> [Task objective]: With the pictures removed, reproduce exactly the lines from the one that contains "Instruction: Place cursor" through the last line of the entries below.

> [Stored data]:
• • • • •
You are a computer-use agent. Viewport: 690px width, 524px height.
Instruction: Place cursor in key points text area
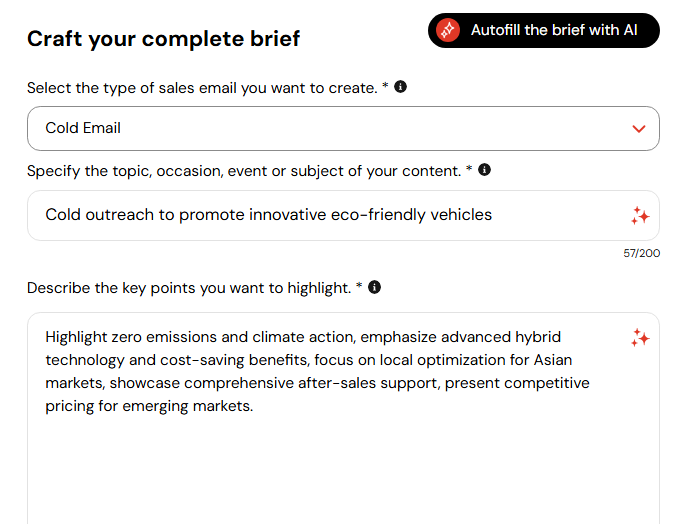(x=343, y=418)
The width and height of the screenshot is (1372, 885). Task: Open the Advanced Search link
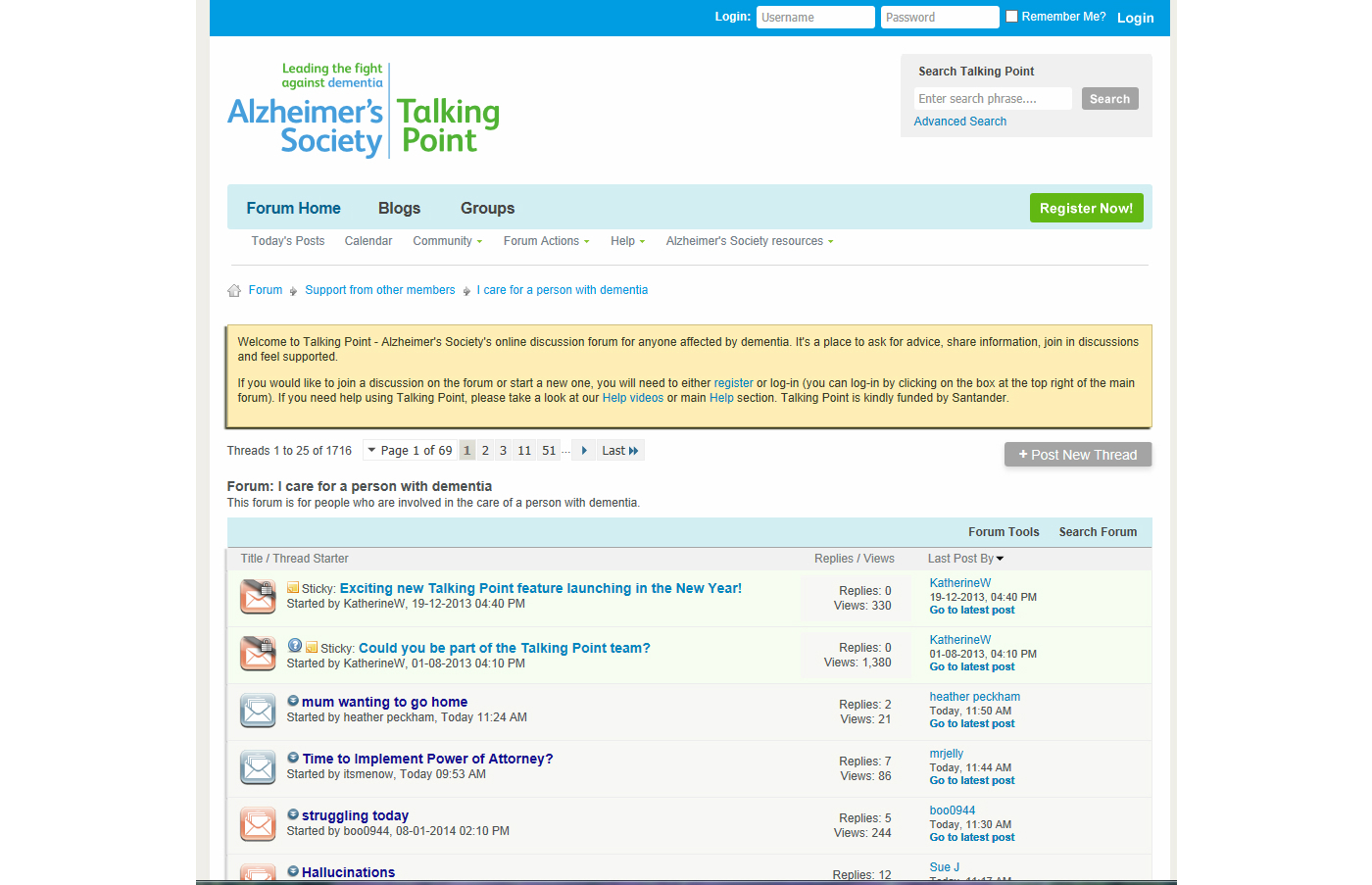coord(959,122)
• • • • •
> [Solved exercise]:
Instruction: Place cursor in key points text area
(x=343, y=418)
The width and height of the screenshot is (1372, 885). Task: Open the Advanced Search link
coord(959,122)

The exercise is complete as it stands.